Flexible Arbeit ist wirtschaftlich wie gesellschaftlich eine Notwendigkeit. Die Unternehmen sind auf Flexibilität angewiesen, um im ständigen Wettbewerb anpassungsfähig zu bleiben. Die Arbeitnehmenden wünschen Flexibilität, um berufliche und private Verpflichtungen besser zu vereinbaren. Eine Win-win-Situation? Zweifelsohne – sofern Flexwork richtig organisiert wird, sodass die damit verbundenen Vorteile maximiert und allfällige Risiken minimiert werden. Der Branchenverband swissstaffing setzt sich dafür ein.
Vielfältige Realität Flexwork
Flexible Arbeit ist kein abstraktes Phänomen der Zukunft, sondern Realität. Jeder vierte Erwerbstätige oder rund 1,3 Millionen Menschen in der Schweiz arbeiten bereits als Flexworker.1 Sie sind in einem Arbeitsarrangement tätig, das sich ausserhalb der klassischen, unbefristeten Vollzeit-Festanstellung bei einem einzigen Unternehmen bewegt. Das sind namentlich Selbstständigerwerbende ohne Angestellte, Mehrfachbeschäftigte, Teilzeitarbeitende mit Pensen unter 50 Prozent, Arbeitende auf Abruf und Temporärarbeitende. Damit leisten Flexworker einen massgeblichen Beitrag zur Wertschöpfung in unserem Land.
Die Menschen hinter den flexiblen Arbeitsformen sind hinsichtlich ihrer Motive noch vielfältiger als die Arbeitsformen selbst. Sie reichen von Studierenden, die sich ihre Ausbildung finanzieren, über Menschen in der Mitte ihres Lebens, die Unabhängigkeit suchen oder für Angehörige sorgen, bis zu über 60-Jährigen, die fliessend in den Ruhestand wechseln.
Lösungen aus der Praxis wegen lückenhafter Gesetze
Das Schweizer Arbeits- und Sozialversicherungsrecht ist noch nicht in dieser Realität angekommen. In verschiedenen Bereichen fehlen Lösungen oder wird flexibles Arbeiten noch erschwert. Die Arbeitszeit kann zum Beispiel noch nicht frei über den Tag oder die Woche verteilt werden, obwohl sich das viele Arbeitnehmende wünschen (und teils auch schon tun). Wer mit niedrigem Pensum arbeitet oder mehrfachbeschäftigt ist, bekommt Lücken in der Altersvorsorge und im Invaliditätsschutz, weil das Sozialversicherungsrecht auf die traditionelle Vollzeitstelle ausgelegt ist.

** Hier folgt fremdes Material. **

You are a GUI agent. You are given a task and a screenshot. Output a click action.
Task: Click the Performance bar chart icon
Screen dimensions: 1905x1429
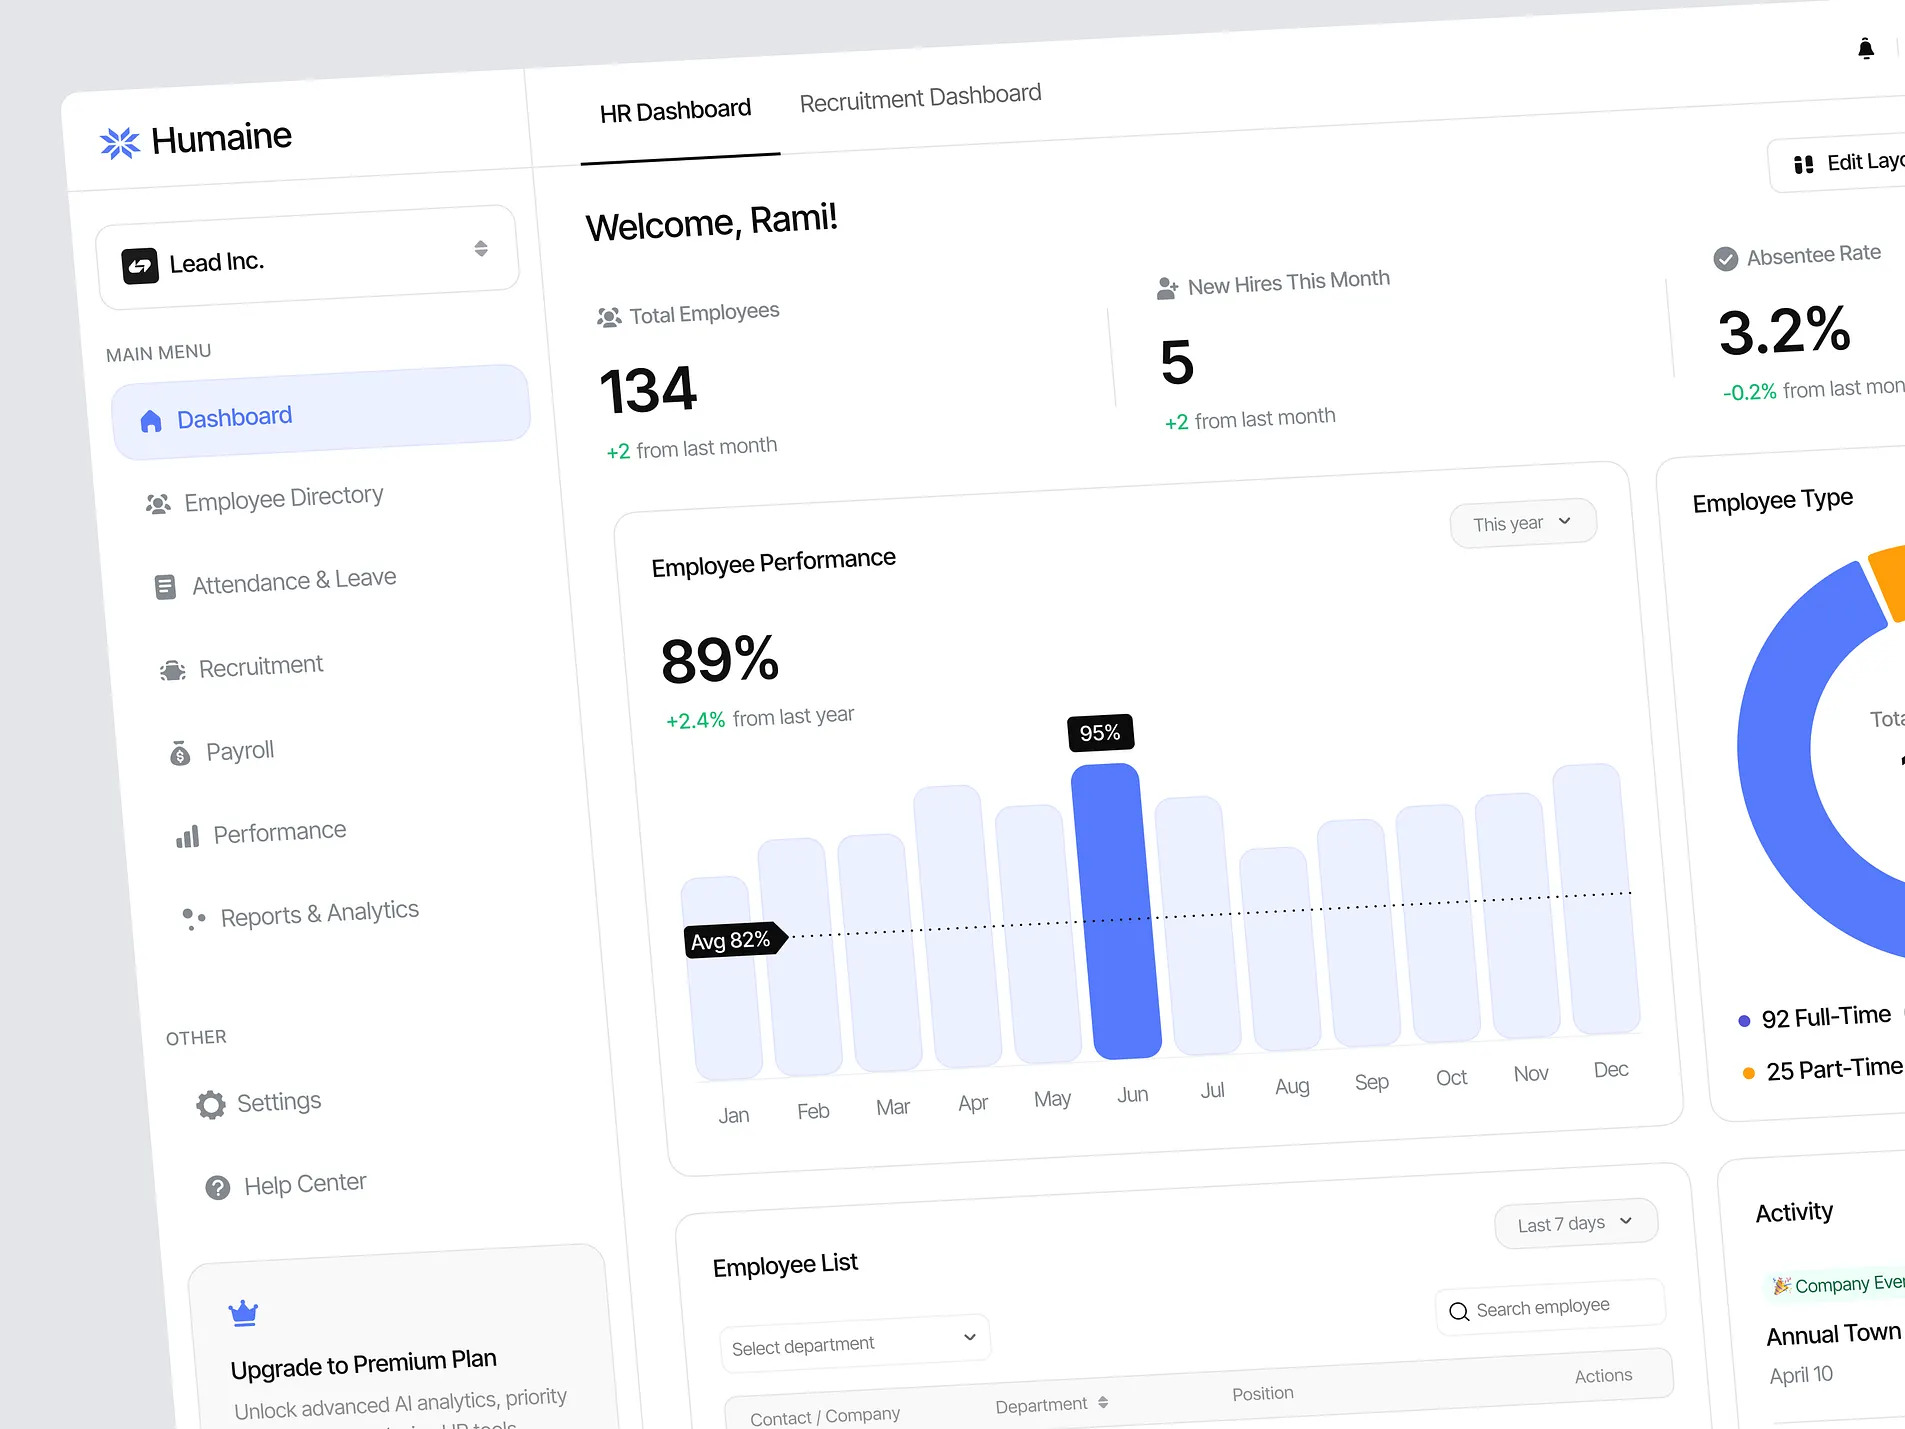pyautogui.click(x=187, y=837)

Für die Temporärarbeit hat die Personaldienstleistungsbranche daher eigene Lösungen entwickelt, die eine optimale Balance zwischen Flexibilität und sozialer Sicherheit gewährleisten. Da Temporärarbeitende als Angestellte gelten, kommt das Arbeits- und Sozialversicherungsrecht zur Anwendung. Damit Temporärarbeitende ab der ersten Einsatzstunde fürs Alter vorsorgen können und gegen Invalidität abgesichert sind, rechnet die Branche BVG-Eintrittsschwelle und Koordinationsabzug auf den Stundenlohn um. Über den Gesamtarbeitsvertrag Personalverleih besteht eine Krankentaggeldversicherung, die unabhängig von der Dauer des Temporäreinsatzes im Bedarfsfall Leistungen von bis zu 720 Tagen erbringt. Zudem betreibt der Gesamtarbeitsvertrag Personalverleih einen Weiterbildungsfonds, der ab einer Einsatzdauer von bereits 2 Wochen Weiterbildungsleistungen erbringt. Diese können innerhalb eines Jahres für Weiterbildungen im Berufsfeld der eigenen Wahl bezogen werden. Finanziert wird der Fonds über obligatorische Arbeitgeber- und Arbeitnehmerbeiträge.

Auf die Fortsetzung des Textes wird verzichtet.